Each line of the records below that contains "agent" needs to be copied.

• • • • • • •

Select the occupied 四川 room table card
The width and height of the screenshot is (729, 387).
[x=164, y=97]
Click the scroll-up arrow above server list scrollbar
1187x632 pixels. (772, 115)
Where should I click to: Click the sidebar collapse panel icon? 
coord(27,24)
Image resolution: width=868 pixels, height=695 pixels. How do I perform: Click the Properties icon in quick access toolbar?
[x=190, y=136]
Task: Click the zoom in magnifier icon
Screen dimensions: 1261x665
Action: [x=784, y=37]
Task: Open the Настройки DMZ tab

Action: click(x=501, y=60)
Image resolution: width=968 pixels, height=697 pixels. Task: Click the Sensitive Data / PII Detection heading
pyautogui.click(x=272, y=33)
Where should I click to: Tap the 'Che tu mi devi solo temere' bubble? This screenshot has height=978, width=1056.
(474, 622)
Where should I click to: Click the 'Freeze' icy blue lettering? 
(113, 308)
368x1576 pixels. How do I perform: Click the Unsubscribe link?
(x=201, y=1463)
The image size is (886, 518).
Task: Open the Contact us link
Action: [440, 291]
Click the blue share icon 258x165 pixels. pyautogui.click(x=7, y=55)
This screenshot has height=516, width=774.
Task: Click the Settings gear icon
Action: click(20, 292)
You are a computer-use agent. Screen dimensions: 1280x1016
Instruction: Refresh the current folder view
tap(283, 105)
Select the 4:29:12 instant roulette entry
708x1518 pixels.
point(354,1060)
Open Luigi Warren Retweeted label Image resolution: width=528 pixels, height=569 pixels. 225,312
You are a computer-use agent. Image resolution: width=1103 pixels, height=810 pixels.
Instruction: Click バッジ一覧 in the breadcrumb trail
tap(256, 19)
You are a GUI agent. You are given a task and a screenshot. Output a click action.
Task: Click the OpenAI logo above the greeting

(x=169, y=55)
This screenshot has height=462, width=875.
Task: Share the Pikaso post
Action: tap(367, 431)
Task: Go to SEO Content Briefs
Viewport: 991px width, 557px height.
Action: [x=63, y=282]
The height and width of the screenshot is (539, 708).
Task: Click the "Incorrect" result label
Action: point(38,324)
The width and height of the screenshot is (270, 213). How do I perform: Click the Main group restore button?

• • • • • • •

**Expected output:**
You are a computer-use agent. Screen dimensions: 1280x1016
You are a computer-use agent. Image resolution: width=1103 pixels, height=810 pixels.
You are a GUI agent. You are given a task and a screenshot. Output a click action.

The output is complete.